I agree about usesLatestTLSversion, it should be converted to a min required TLS version attribute of an Element and Dataflows should define TLS version used and we should check this similar to data classification level in https://github.com/izar/pytm/blob/master/pytm/pytm.py#L1269

authorizesSource is already in every asset like server and process, we should just remove it from the dataflow.

Question on removing existing attrs: if a model attempts to set a non-existent attr, is the behavior to add it to the instance of the object?
If so, then the rules that rely on DataFlow.usesLatestTLSversion should be changed to not use it, unless the matching (which is pair-wise) is not granular enough (i.e. if a pair includes source and dataflow, and dataflow and sink, then adding the attr (due to a legacy model) would result in a bad finding potentially, or dup at least).

I was thinking of detecting when someone sets non-existing attributes to detect typos. This could be optional, similar to how we already detect duplicate dataflows.

Anyway, removals are always breaking changes so we need to tread carefully here. We haven't yet adopted semver officially but this would go into 2.0 if at all.

This may become a problem moving forward, imho. I can foresee (or would like to move us in the direction of) supporting the addition of attributes that do not yet have detection in rules. This could be metadata or documentation within a model, or attrs for which we don't yet have threats, or that threat definition may vary by consumer of a single model (the creator of a model is not always the consumer of the model).
Will want to discuss this more later.

So interesting - there is no rule that looks for implementsCommunicationProtocol, so this is now an attribute without a use. But should we remove it? Perhaps. Or leave it for a future use case.

I'm trying to address the tls thingy here: #123 What's left in this issue?

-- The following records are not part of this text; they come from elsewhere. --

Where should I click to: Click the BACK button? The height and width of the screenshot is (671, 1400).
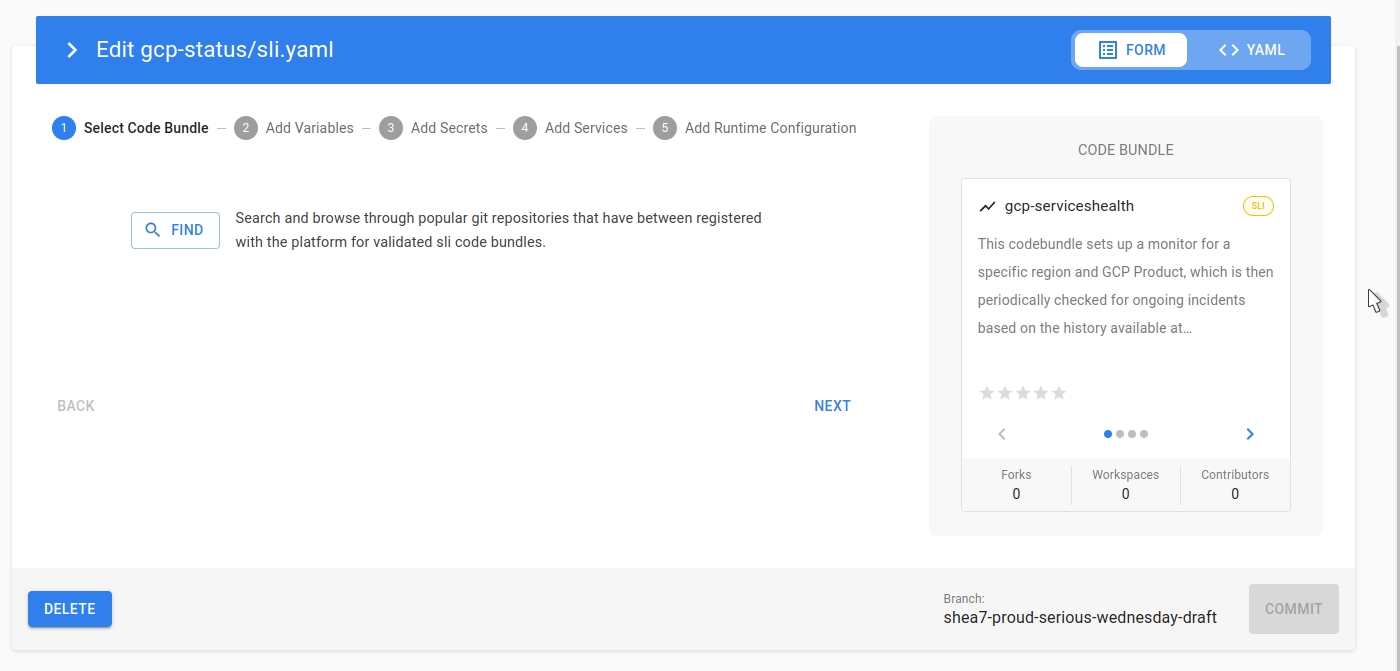76,406
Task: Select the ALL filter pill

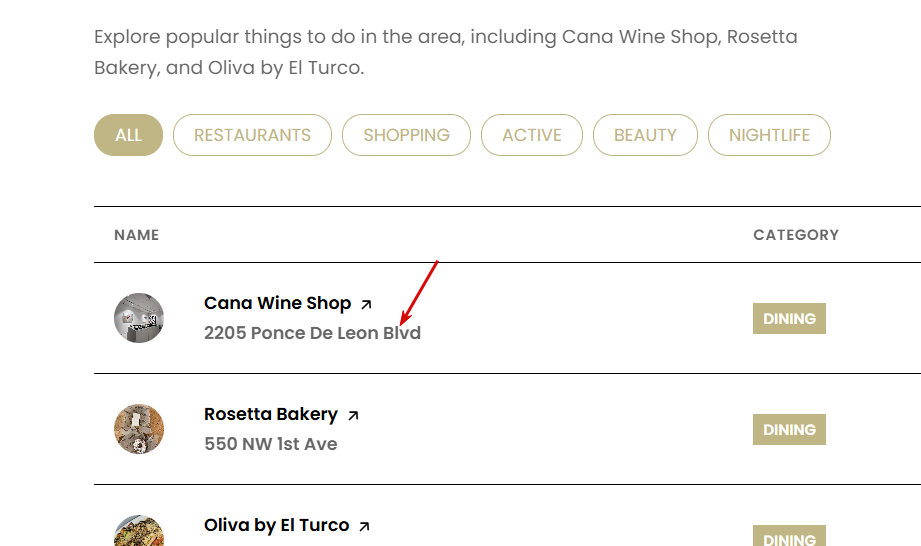Action: [128, 135]
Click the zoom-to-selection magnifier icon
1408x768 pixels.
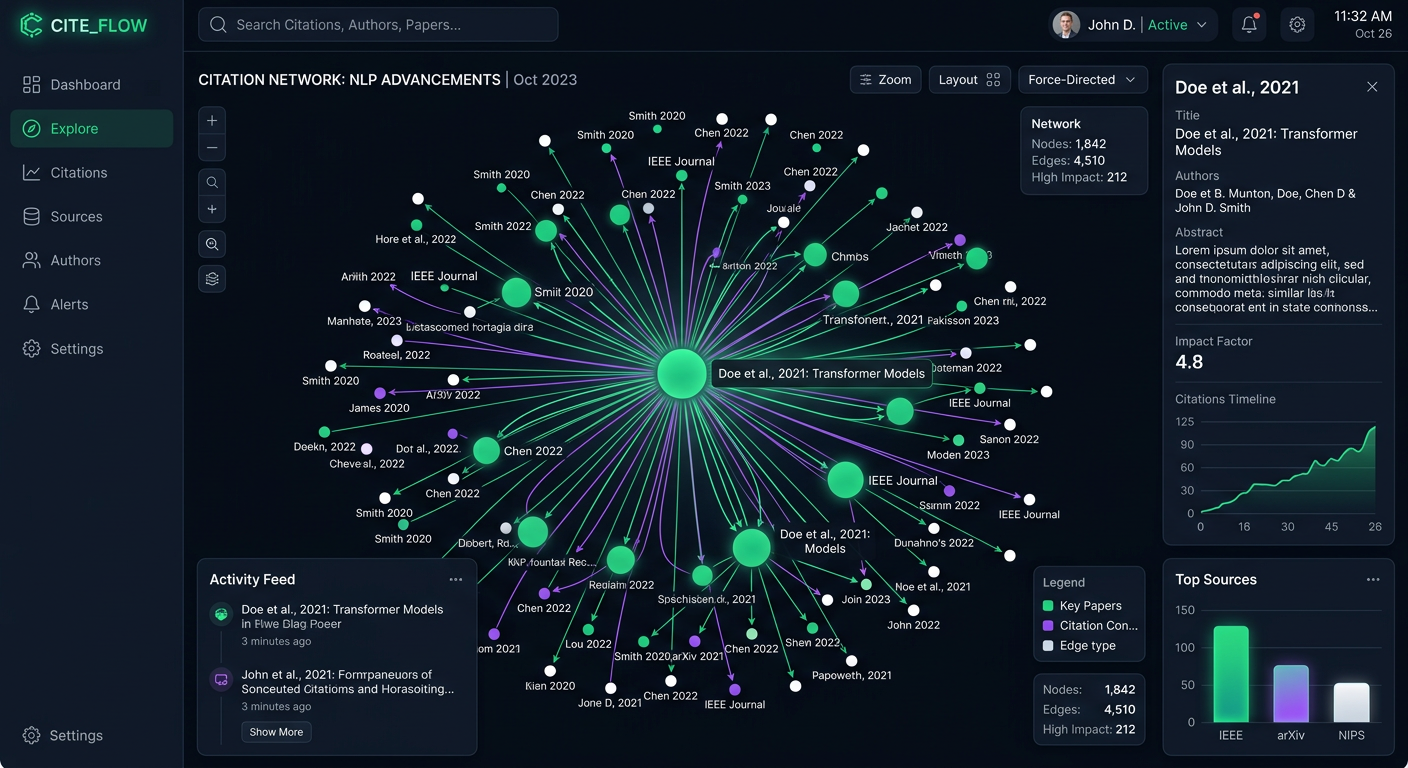tap(211, 244)
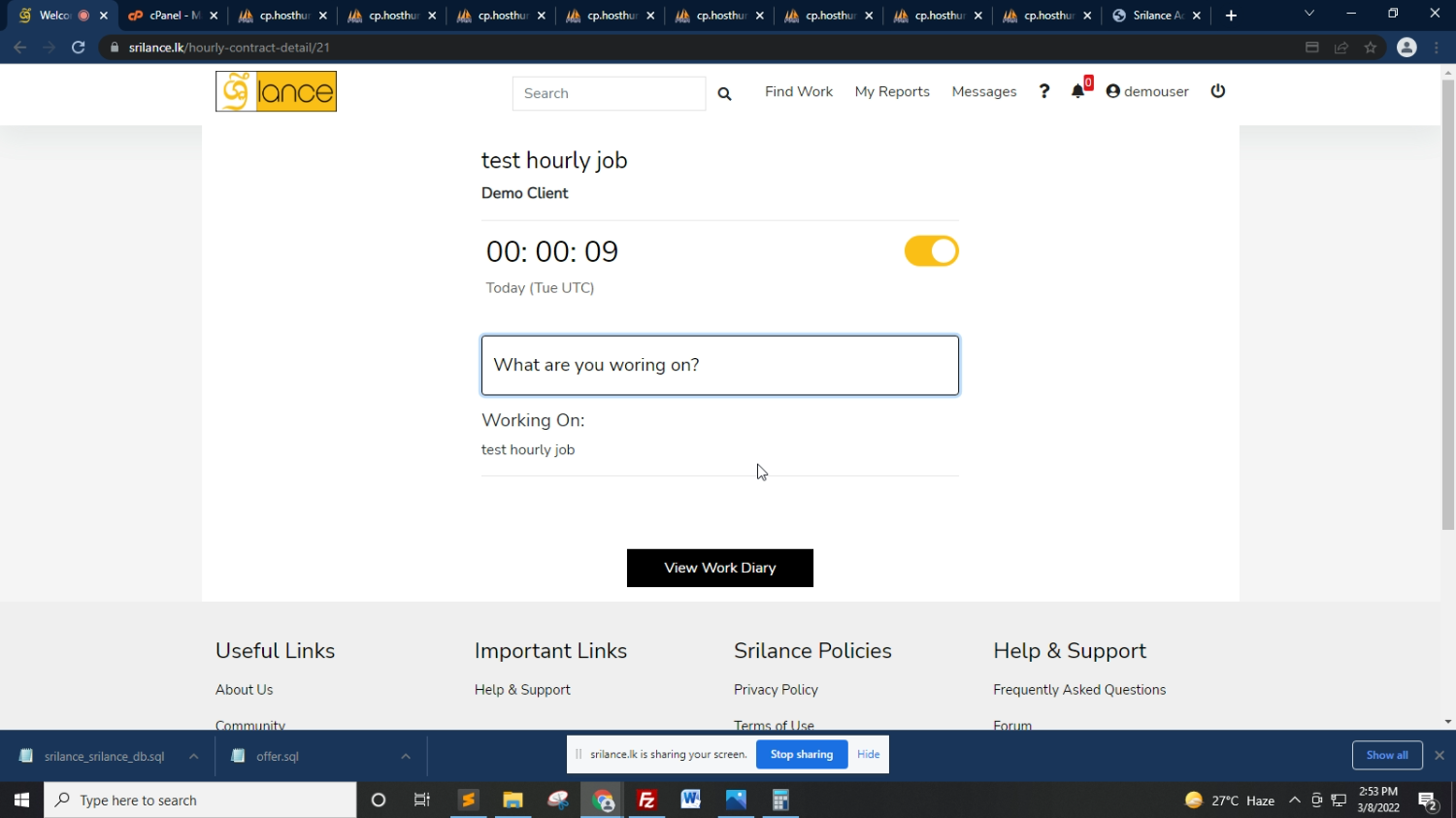Click the power logout icon
The width and height of the screenshot is (1456, 818).
point(1218,91)
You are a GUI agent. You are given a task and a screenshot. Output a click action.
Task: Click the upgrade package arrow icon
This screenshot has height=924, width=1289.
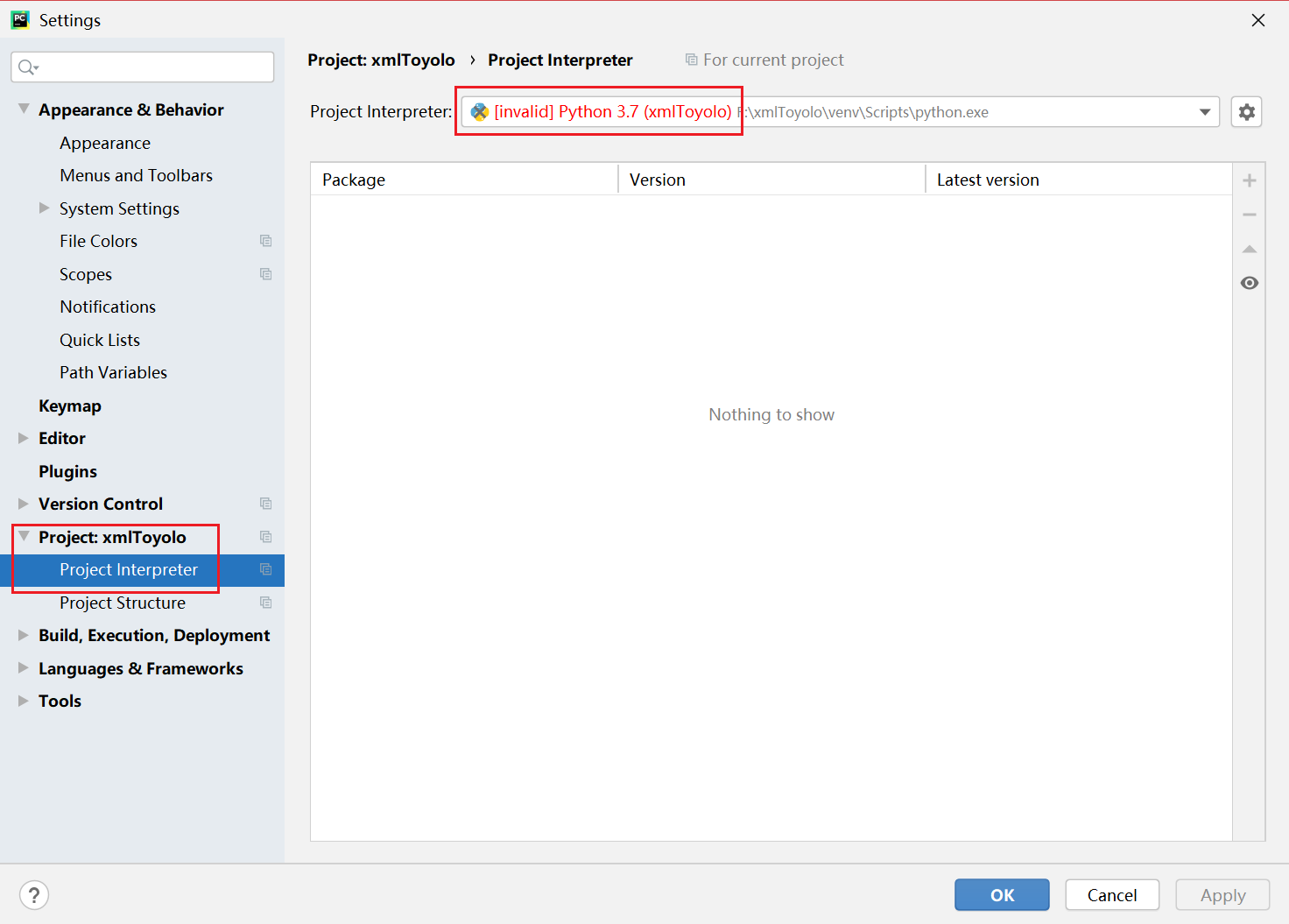[1250, 249]
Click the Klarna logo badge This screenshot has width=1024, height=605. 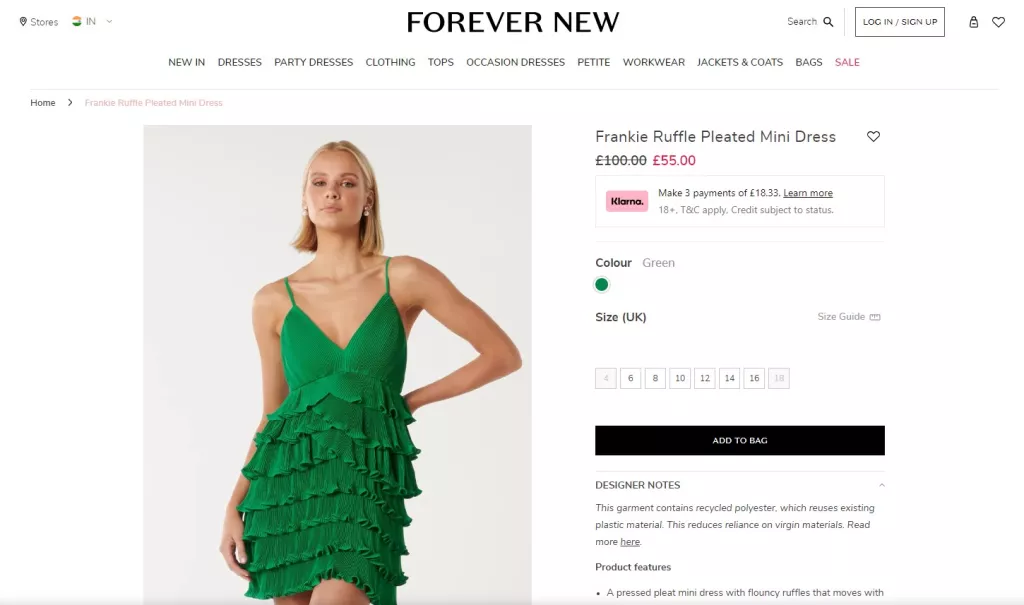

I also suggest removing authenticatedWith in #119

There's no doubt that there is a lot of space for a semantic argument here of where any given attribute "belongs". I want to add to this discussion the dimension of "belongs according to whom?" .
Nowadays, security experts and developers still see things differently. When adopting a strictly OO approach, it may make sense to move some attributes around. But consider, for example, usesVPN. Yes, the dataflow would inherit it from the source/sink. But then the modeler has the added work of making it true for both source and sink (does it make sense to have it true on only one side? that to me translates to ambiguity). On the other hand, in my mind it makes perfect sense for a given Dataflow to yell "hey, I need to go over a VPN!" (to be exact, i have been thinking about VPCs, but potatos. It is a requirement of the dataflow, not a "favor" done to it by the sink/source.

For these reasons pytm should provide an unambiguous set of attrs and be easily extendable. Still, this is fuzzy, so just as few as possible. And if we don't have threats or docs for an attr it should not be included.

We also already have isEncrypted which should be true if the dataflow goes over VPN. Encapsulation is just more assets and dataflows.